> [Exercise details]: Produce word for word the lines of the data below running from the one that has "Task: Click the Add page label" to the one that has "Given: Open the Select All combo box", inclusive, and no others.

- Opening Delimiter -

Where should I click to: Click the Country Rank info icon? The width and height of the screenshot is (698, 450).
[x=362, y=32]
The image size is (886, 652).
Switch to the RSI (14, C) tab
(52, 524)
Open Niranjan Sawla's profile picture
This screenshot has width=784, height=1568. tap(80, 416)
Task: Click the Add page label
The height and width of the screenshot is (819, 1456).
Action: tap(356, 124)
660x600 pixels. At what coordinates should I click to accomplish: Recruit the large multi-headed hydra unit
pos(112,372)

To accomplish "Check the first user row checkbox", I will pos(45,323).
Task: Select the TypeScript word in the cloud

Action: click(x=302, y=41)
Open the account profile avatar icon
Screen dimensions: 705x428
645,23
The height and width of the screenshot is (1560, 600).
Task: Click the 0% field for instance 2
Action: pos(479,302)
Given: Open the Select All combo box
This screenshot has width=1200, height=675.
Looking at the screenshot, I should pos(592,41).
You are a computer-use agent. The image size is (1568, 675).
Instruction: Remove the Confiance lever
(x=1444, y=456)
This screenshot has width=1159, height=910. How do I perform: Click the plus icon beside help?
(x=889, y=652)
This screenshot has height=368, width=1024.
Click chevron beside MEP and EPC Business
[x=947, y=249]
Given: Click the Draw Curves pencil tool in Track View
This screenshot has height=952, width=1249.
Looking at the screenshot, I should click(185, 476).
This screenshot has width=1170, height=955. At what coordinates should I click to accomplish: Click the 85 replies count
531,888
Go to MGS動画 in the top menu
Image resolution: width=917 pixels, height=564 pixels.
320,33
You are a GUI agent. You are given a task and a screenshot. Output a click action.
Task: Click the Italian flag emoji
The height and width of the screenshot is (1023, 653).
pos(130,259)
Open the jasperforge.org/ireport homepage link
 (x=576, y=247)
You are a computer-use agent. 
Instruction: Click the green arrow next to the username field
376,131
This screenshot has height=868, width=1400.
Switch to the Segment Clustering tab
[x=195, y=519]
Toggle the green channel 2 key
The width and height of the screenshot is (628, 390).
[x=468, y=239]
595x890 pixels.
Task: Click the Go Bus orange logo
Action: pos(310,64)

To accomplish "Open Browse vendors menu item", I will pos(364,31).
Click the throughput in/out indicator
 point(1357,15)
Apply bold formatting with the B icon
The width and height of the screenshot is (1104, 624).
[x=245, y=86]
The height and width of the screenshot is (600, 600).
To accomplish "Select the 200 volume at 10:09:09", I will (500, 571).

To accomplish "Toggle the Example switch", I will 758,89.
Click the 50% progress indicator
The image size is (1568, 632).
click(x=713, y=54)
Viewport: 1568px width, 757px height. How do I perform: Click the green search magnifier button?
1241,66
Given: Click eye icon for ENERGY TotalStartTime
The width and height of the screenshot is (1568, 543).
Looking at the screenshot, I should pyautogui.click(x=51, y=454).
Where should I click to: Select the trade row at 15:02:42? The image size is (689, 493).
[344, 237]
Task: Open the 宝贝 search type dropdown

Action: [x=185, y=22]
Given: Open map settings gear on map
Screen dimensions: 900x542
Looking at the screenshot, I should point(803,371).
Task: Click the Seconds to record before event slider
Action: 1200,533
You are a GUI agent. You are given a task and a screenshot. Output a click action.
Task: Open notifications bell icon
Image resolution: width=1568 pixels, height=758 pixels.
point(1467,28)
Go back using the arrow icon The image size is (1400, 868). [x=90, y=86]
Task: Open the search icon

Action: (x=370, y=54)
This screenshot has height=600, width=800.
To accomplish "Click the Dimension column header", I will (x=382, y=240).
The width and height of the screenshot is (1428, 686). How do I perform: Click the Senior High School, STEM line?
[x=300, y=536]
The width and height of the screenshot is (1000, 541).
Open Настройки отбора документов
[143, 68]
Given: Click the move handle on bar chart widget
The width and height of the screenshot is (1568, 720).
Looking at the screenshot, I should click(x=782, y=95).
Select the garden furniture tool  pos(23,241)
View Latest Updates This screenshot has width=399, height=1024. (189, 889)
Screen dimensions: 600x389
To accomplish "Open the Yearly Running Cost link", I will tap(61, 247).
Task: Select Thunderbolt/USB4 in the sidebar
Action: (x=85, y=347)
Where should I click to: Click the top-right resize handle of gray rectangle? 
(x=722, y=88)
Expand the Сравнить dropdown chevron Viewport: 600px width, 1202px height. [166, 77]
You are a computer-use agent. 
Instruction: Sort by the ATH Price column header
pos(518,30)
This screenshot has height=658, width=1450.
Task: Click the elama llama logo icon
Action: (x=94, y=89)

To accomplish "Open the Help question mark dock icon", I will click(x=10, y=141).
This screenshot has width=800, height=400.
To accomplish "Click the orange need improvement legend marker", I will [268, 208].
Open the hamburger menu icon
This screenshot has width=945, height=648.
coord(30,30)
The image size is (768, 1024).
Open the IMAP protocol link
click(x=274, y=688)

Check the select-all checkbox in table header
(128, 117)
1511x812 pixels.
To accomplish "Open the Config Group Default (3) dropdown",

- Closing Delimiter -

> [Task response]:
Task: Click the Add page label
The height and width of the screenshot is (819, 1456).
Action: tap(356, 124)
660x600 pixels. At what coordinates should I click to accomplish: Recruit the large multi-headed hydra unit
pos(112,372)

To accomplish "Check the first user row checkbox", I will pos(45,323).
Task: Select the TypeScript word in the cloud

Action: click(x=302, y=41)
Open the account profile avatar icon
Screen dimensions: 705x428
645,23
The height and width of the screenshot is (1560, 600).
Task: Click the 0% field for instance 2
Action: pos(479,302)
Given: Open the Select All combo box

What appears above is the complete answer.